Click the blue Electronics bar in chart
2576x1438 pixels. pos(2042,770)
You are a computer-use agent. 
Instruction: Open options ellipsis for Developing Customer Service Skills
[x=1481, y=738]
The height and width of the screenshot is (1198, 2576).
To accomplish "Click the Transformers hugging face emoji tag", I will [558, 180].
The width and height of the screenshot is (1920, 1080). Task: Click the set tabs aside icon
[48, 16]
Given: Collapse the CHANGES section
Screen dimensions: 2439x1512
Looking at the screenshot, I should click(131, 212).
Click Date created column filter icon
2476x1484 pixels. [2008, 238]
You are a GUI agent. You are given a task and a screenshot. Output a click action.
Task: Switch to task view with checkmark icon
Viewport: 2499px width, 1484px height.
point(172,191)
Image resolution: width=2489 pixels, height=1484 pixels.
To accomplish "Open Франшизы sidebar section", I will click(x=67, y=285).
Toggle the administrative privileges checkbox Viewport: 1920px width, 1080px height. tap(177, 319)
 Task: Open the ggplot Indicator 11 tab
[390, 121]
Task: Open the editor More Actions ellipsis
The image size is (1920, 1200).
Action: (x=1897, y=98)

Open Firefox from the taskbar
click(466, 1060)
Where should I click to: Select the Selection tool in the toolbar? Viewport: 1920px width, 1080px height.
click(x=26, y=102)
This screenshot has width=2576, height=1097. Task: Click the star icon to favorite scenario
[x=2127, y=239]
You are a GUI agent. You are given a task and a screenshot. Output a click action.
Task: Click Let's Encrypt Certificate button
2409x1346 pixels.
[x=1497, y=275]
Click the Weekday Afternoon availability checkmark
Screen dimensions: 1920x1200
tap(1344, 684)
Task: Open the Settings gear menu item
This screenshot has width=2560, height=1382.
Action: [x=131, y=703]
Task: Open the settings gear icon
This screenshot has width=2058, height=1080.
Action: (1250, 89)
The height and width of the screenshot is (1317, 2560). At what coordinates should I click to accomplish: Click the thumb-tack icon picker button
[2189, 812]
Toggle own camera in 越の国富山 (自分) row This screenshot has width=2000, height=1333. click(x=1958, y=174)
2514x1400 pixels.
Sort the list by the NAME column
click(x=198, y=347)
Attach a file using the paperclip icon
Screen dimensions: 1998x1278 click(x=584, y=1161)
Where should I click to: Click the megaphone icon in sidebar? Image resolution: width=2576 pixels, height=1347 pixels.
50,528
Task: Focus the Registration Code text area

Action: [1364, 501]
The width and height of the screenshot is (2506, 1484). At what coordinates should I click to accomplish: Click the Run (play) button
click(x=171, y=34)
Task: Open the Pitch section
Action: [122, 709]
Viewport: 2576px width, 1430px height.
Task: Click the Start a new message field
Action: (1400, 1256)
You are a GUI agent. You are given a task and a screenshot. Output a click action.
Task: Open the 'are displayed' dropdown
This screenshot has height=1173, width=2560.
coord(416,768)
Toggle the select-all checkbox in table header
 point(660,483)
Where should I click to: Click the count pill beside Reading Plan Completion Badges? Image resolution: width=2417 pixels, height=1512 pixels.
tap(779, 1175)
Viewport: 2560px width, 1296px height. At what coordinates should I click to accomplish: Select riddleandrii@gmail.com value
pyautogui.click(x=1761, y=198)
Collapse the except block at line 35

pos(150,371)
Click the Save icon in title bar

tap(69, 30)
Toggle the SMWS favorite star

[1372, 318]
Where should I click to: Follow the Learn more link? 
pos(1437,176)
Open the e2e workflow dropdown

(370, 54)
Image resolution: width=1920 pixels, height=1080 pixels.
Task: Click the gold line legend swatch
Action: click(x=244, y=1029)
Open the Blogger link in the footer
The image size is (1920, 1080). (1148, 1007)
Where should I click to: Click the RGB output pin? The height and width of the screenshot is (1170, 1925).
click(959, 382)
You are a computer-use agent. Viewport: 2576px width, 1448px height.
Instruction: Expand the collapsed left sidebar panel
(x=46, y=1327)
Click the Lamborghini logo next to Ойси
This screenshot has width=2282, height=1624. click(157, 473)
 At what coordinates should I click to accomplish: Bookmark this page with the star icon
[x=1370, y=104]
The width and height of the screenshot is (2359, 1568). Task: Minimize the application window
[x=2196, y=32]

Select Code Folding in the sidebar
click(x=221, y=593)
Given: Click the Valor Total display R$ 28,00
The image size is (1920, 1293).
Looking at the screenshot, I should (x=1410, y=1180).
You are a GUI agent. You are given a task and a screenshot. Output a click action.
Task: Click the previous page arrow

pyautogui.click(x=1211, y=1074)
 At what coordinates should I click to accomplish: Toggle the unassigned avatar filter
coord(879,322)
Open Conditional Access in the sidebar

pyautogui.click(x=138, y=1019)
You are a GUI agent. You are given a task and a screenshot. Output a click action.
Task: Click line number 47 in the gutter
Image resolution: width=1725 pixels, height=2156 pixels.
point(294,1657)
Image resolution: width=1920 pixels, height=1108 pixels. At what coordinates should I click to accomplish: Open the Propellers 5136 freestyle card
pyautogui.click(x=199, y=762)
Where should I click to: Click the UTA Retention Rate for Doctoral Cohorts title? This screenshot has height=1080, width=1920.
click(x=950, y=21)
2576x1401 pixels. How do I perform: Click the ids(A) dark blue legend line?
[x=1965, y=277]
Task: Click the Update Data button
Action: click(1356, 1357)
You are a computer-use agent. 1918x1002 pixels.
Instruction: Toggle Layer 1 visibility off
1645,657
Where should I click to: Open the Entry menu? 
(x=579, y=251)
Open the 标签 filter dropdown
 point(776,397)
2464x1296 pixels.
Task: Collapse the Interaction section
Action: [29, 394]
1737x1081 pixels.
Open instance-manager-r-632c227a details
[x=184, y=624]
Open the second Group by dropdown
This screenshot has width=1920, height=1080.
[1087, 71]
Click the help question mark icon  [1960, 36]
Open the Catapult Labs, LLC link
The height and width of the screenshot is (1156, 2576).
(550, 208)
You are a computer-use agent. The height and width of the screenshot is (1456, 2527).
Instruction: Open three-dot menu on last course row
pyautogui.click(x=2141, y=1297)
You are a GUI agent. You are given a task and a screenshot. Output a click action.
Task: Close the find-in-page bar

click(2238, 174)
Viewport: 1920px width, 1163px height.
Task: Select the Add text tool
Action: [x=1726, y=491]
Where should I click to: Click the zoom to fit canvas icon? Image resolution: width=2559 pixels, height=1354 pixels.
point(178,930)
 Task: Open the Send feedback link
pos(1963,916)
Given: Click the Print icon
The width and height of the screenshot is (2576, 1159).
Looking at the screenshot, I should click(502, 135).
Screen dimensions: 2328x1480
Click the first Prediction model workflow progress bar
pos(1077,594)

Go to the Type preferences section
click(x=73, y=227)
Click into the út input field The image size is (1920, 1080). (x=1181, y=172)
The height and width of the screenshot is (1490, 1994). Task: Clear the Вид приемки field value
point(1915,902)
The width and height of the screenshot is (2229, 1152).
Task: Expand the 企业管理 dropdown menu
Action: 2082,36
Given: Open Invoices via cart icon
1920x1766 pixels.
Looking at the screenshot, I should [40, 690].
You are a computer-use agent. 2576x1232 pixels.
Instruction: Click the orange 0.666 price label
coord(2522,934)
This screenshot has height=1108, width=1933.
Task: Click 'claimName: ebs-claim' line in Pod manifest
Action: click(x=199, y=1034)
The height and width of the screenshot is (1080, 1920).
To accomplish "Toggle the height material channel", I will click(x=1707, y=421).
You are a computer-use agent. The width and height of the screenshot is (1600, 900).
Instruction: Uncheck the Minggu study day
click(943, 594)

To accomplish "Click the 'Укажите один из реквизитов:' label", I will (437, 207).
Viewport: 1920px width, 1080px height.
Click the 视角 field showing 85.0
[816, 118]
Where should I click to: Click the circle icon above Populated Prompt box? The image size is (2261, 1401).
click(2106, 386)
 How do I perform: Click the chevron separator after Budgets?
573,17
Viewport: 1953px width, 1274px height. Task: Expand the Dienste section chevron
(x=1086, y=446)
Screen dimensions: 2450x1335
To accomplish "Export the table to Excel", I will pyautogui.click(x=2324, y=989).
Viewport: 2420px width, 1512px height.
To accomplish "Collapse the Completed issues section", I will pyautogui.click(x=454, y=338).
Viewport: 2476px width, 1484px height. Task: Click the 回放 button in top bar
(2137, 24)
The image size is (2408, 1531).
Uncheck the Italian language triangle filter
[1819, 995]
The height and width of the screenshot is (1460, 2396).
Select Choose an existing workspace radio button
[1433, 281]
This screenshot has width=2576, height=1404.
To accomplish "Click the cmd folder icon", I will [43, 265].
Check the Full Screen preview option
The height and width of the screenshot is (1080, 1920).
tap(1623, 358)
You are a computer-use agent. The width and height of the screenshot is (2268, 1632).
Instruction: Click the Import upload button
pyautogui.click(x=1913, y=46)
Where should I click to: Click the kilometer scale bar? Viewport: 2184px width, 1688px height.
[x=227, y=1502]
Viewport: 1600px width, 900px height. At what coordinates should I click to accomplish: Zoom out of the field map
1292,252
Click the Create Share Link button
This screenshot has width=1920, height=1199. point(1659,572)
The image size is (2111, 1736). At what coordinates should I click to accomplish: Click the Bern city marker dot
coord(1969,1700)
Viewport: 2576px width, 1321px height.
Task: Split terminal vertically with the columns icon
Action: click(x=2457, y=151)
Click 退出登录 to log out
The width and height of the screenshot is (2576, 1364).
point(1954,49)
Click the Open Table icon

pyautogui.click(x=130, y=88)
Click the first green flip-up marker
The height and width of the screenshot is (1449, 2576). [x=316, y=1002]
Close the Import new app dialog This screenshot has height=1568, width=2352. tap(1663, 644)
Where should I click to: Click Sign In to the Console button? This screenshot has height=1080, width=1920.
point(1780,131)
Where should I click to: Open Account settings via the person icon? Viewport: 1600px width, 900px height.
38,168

* [EXERCISE AIM]:
Each line of the listing above that contains the word "gear" is to be copied.

* [REPLY]:
Task: Open the Settings gear menu item
Task: Open the settings gear icon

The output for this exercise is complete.